Kash Patel and Dan Bongino Want Huntsville, Alabama, To Be the New Quantico for the National Academy: They’re Meeting Resistance
The FBI leaders want to relocate the famed National Academy to Redstone Arsenal in Alabama for a pilot session. It’s a long way away from Washington, D.C.

The FBI director, Kash Patel, and the deputy director, Daniel Bongino, want to host a pilot session of the bureau’s vaunted National Academy class at the Redstone Arsenal in Alabama instead of at Quantico, in what skeptics believe is an idea driven more by their anti-Washington fervor than rational thought.
Earlier this month, Messrs. Patel and Bongino issued a directive to their National Academy Unit to implement a pilot session of their National Academy, a 10-week training session for law enforcement professionals from around the United States and the world, sometime in early 2026.

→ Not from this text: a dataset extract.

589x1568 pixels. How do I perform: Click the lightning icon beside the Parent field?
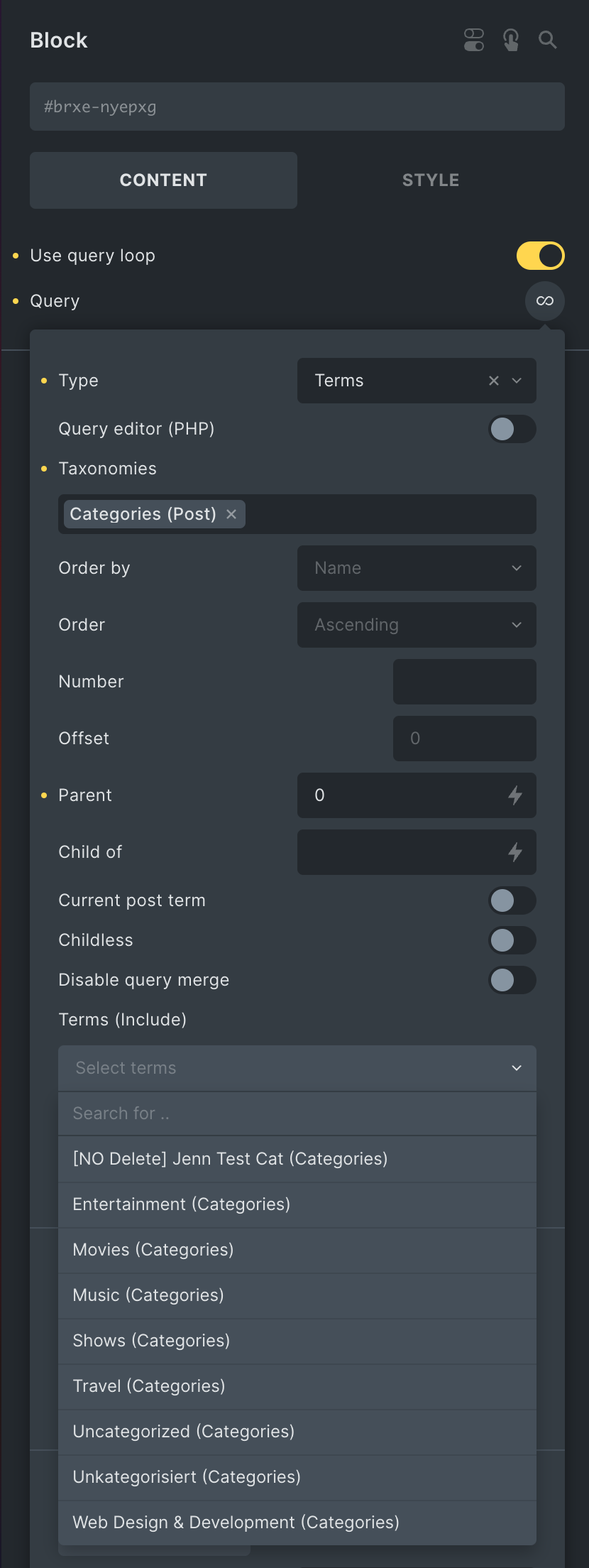[x=516, y=795]
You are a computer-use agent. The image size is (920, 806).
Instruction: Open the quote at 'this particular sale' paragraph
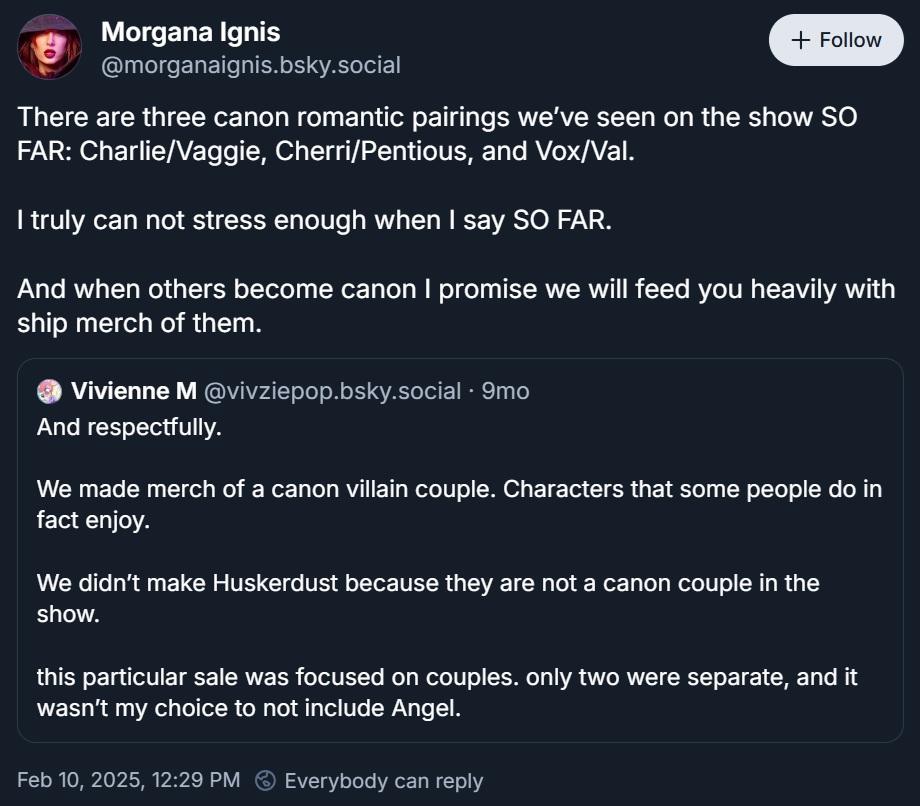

The directive took National Academy officials “understandably by surprise,” according to those familiar with the plan.
The NAU is currently putting together a report for FBI leadership to show what the program stands to gain and lose when moved to landlocked Huntsville, Alabama, from Quantico, with its relative proximity to the so-called Acela corridor.
“I feel it’s a little bit of an anti-D,C, bias that’s pushing them in that direction,” a former FBI National Academy Unit chief, Cory McGookin, told the Sun. “I don’t 100 percent know where they currently are with facilities down there in Huntsville, but I do know we’ve been building Quantico over all these years to be a perfect fit for the National Academy,” Mr. McGoookin added.
In a May email from the FBI National Academy Associates Inc., a nonprofit association of National Academy graduates, there were still several challenges that had to be figured out before the pilot session at Redstone, like staffing, housing, and meals.
“Moving or attempting to recreate something similar in any other location will never be the same,” the FBINAA wrote in its email. “[The] position of the FBINAA at this time will be to express opposition to any move that might take the NA program away from its current location,” the FBINAA added.
The FBINAA executive director, Jeff McCormick, declined interview requests from the Sun.
Launched in 1935, the National Academy is a selective 10-week program that offers senior law enforcement officials from both the United States and abroad undergraduate and graduate-level training in law, forensic science, and leadership training, among other areas, at the bureau’s 547-acre campus at Quantico, where it has been for 53 years.
Through its affiliation with the University of Virginia, students can earn a certificate in criminal justice education from the school.
National Academy students at Quantico, situated roughly 36 miles southwest of Washington, also have the opportunity to visit the White House and travel to New York and Philadelphia to meet with local law enforcement officials in those cities, among the many traditions that critics fear would be difficult to replicate from the Redstone’s location in Alabama.
Mr. Patel has never been shy about his love of the bureau’s state-of-the-art Redstone campus and his disdain for the FBI’s Washington footprint. In an interview with Maria Bartiromo on her Sunday morning Fox News show in May, he hailed the Redstone campus as “one of the crown jewels of the FBI.”
Mr. Patel has already ordered 500 FBI employees to be moved to Redstone from Washington by the end of the year and has plans to send more than 1,400 FBI personnel to Huntsville over the course of the next three years.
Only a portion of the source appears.